Request - Render the entries between the line holding "Given: Select the" and the line holding "pyautogui.click(x=902, y=644)", inclusive, as a numbered list with blank lines left out.

Extracted information -
— begin —

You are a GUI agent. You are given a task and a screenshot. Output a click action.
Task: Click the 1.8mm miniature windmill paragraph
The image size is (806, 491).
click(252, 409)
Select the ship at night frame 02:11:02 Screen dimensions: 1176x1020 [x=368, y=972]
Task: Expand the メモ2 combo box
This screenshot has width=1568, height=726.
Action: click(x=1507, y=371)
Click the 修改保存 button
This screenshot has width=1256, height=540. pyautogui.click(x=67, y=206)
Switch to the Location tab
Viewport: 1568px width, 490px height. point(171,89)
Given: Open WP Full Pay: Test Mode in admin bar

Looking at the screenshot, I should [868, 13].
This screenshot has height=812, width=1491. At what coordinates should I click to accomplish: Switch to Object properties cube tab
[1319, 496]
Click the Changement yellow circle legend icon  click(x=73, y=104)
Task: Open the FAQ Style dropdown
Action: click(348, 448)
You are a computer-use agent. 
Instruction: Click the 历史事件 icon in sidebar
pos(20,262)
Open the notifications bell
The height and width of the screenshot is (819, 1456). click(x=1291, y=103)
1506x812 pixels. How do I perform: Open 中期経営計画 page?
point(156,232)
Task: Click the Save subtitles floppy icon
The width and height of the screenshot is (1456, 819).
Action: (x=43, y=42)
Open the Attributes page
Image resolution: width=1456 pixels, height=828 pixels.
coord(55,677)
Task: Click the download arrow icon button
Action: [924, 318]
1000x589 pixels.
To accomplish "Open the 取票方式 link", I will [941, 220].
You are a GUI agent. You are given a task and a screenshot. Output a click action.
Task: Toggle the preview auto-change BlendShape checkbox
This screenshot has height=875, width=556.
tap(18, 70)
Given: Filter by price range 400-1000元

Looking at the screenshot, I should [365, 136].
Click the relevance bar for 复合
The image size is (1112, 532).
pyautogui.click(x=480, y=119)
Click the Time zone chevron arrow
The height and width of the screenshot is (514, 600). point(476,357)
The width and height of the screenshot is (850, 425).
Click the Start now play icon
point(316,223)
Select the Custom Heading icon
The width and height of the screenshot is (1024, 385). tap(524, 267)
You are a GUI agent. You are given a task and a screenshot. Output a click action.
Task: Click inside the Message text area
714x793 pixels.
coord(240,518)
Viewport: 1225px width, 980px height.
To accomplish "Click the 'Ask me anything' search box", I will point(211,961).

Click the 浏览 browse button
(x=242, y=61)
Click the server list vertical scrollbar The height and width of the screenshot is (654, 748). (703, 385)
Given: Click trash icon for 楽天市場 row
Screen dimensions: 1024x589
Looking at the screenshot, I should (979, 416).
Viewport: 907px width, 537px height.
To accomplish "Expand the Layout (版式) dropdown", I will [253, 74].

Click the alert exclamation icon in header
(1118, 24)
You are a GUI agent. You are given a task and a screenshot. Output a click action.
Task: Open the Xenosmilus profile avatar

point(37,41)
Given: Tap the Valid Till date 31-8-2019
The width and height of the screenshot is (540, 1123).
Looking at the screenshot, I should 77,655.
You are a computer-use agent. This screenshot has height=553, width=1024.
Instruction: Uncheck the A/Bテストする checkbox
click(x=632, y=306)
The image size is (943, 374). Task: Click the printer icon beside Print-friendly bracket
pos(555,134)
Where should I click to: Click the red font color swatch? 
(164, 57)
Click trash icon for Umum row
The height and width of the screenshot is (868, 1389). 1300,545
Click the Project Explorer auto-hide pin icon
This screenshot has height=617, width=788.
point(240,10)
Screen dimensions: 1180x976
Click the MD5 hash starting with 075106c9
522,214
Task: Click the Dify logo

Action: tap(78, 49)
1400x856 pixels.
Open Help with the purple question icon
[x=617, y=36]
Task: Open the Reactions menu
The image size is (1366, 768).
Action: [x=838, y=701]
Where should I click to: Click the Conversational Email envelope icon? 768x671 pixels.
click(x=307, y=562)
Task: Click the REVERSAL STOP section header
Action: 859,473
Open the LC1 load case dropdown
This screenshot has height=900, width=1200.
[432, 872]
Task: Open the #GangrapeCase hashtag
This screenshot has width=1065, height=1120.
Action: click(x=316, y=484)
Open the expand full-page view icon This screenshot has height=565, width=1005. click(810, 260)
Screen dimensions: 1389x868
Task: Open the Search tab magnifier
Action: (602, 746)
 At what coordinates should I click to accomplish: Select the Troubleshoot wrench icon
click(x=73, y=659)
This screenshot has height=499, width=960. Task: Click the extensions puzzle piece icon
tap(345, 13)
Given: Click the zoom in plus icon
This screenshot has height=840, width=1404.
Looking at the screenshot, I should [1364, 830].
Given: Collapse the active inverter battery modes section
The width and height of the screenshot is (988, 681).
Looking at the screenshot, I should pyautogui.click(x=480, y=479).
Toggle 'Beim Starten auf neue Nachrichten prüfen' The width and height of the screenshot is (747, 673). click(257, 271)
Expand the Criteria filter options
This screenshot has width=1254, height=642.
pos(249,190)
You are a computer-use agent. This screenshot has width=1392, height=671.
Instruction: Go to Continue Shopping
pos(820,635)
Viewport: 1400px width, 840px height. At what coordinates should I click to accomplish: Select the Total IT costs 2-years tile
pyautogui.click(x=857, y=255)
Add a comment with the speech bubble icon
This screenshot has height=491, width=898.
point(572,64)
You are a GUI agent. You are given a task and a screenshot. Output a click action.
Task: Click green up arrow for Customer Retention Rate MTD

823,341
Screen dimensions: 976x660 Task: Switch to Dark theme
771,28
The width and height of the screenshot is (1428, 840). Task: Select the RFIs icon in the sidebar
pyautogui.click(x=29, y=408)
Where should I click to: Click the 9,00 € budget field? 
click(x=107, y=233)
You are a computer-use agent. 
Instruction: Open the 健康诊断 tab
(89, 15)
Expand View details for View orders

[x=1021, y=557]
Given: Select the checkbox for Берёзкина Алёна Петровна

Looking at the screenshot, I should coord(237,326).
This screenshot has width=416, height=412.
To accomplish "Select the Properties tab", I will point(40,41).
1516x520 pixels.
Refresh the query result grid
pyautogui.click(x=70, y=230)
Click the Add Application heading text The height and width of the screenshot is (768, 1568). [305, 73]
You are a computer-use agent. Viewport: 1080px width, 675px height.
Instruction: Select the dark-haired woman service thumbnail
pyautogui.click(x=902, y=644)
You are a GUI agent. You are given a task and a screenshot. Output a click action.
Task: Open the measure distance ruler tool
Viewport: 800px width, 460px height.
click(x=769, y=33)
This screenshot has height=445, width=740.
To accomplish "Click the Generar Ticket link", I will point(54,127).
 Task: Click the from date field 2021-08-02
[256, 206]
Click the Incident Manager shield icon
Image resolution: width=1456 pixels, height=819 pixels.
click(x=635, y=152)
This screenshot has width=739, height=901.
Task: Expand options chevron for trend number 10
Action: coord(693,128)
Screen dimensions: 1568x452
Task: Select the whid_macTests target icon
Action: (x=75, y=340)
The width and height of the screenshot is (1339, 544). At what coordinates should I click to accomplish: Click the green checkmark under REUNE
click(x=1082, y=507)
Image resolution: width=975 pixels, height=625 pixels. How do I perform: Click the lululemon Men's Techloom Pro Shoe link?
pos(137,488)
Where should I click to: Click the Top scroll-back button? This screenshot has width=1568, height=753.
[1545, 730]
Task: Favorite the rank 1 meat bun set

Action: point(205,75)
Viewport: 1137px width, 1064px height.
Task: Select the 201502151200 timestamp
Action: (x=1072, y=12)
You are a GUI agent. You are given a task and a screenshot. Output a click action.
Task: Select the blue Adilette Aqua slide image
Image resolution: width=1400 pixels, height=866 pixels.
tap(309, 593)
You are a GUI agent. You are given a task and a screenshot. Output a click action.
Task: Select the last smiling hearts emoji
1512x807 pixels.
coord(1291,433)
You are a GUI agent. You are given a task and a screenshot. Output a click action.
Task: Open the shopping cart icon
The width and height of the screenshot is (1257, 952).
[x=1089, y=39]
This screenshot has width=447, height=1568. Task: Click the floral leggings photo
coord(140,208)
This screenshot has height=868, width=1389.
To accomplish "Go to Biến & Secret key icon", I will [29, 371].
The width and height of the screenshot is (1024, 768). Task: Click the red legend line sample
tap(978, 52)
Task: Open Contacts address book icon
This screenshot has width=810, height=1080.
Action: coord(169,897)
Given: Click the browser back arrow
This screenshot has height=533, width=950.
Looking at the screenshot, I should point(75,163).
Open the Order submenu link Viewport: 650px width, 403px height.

— end —

Full response -
1. Given: Select the checkbox for Берёзкина Алёна Петровна
2. Looking at the screenshot, I should coord(237,326).
3. This screenshot has width=416, height=412.
4. To accomplish "Select the Properties tab", I will point(40,41).
5. 1516x520 pixels.
6. Refresh the query result grid
7. pyautogui.click(x=70, y=230)
8. Click the Add Application heading text The height and width of the screenshot is (768, 1568). [305, 73]
9. You are a computer-use agent. Viewport: 1080px width, 675px height.
10. Instruction: Select the dark-haired woman service thumbnail
11. pyautogui.click(x=902, y=644)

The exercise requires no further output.